■ **Given information**:
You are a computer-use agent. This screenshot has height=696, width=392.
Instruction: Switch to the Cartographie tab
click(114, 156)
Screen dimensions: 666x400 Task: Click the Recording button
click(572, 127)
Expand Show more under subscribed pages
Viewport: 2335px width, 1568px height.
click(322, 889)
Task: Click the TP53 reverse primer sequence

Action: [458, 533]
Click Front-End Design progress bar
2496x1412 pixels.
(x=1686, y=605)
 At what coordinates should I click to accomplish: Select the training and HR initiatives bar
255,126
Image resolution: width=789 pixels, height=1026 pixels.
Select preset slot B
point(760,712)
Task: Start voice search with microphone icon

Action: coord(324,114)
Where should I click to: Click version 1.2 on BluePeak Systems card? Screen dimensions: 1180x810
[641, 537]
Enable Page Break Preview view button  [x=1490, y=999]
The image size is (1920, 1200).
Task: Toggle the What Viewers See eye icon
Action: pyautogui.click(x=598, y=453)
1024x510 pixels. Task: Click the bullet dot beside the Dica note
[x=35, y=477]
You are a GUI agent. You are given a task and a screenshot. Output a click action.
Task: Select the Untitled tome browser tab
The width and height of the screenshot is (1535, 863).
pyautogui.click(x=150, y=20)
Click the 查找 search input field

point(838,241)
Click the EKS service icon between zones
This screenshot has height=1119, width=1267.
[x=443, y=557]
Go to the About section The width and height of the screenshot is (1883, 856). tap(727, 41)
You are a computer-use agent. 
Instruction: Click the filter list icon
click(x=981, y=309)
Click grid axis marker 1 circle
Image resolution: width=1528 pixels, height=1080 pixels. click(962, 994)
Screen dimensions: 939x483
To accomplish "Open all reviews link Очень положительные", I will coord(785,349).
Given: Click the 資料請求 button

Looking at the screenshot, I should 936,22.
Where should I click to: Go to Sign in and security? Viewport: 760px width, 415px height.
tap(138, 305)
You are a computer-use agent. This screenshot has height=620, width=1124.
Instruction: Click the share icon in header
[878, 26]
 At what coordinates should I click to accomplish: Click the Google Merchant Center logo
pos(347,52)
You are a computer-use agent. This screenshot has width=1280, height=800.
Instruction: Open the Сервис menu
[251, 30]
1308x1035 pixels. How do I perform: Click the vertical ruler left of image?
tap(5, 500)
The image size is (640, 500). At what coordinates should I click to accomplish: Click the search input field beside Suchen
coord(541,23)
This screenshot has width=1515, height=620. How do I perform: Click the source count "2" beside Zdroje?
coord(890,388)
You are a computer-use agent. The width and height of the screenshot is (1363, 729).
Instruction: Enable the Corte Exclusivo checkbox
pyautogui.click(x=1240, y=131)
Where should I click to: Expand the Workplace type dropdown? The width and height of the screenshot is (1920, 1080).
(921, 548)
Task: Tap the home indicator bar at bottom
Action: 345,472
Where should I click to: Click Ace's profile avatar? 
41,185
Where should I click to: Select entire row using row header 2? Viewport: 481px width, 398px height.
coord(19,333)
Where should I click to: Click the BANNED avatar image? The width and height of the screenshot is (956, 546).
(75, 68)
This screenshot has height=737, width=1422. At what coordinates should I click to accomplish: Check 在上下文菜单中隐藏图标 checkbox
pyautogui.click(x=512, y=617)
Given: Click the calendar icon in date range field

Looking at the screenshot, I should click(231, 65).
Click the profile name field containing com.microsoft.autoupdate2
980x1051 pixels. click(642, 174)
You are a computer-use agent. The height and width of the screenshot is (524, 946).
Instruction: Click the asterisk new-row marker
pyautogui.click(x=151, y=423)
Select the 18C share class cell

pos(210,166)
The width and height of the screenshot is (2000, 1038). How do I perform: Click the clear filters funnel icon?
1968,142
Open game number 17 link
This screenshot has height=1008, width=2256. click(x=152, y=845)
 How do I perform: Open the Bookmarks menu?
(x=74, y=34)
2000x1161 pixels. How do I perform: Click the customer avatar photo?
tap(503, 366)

■ **Stated task**: Please rewrite the material from the line that has "has width=1280, height=800." through the end of the material, swapping "checkbox" for "check box" and leaving everything else as it is.

■ **Task solution**:
You are a computer-use agent. This screenshot has width=1280, height=800.
Instruction: Open the Сервис menu
[251, 30]
1308x1035 pixels. How do I perform: Click the vertical ruler left of image?
tap(5, 500)
The image size is (640, 500). At what coordinates should I click to accomplish: Click the search input field beside Suchen
coord(541,23)
This screenshot has width=1515, height=620. How do I perform: Click the source count "2" beside Zdroje?
coord(890,388)
You are a computer-use agent. The width and height of the screenshot is (1363, 729).
Instruction: Enable the Corte Exclusivo check box
pyautogui.click(x=1240, y=131)
Where should I click to: Expand the Workplace type dropdown? The width and height of the screenshot is (1920, 1080).
(921, 548)
Task: Tap the home indicator bar at bottom
Action: 345,472
Where should I click to: Click Ace's profile avatar? 
41,185
Where should I click to: Select entire row using row header 2? Viewport: 481px width, 398px height.
coord(19,333)
Where should I click to: Click the BANNED avatar image? The width and height of the screenshot is (956, 546).
(75, 68)
This screenshot has height=737, width=1422. At what coordinates should I click to accomplish: Check 在上下文菜单中隐藏图标 check box
pyautogui.click(x=512, y=617)
Given: Click the calendar icon in date range field

Looking at the screenshot, I should click(231, 65).
Click the profile name field containing com.microsoft.autoupdate2
980x1051 pixels. click(642, 174)
You are a computer-use agent. The height and width of the screenshot is (524, 946).
Instruction: Click the asterisk new-row marker
pyautogui.click(x=151, y=423)
Select the 18C share class cell

pos(210,166)
The width and height of the screenshot is (2000, 1038). How do I perform: Click the clear filters funnel icon?
1968,142
Open game number 17 link
This screenshot has height=1008, width=2256. click(x=152, y=845)
 How do I perform: Open the Bookmarks menu?
(x=74, y=34)
2000x1161 pixels. How do I perform: Click the customer avatar photo?
tap(503, 366)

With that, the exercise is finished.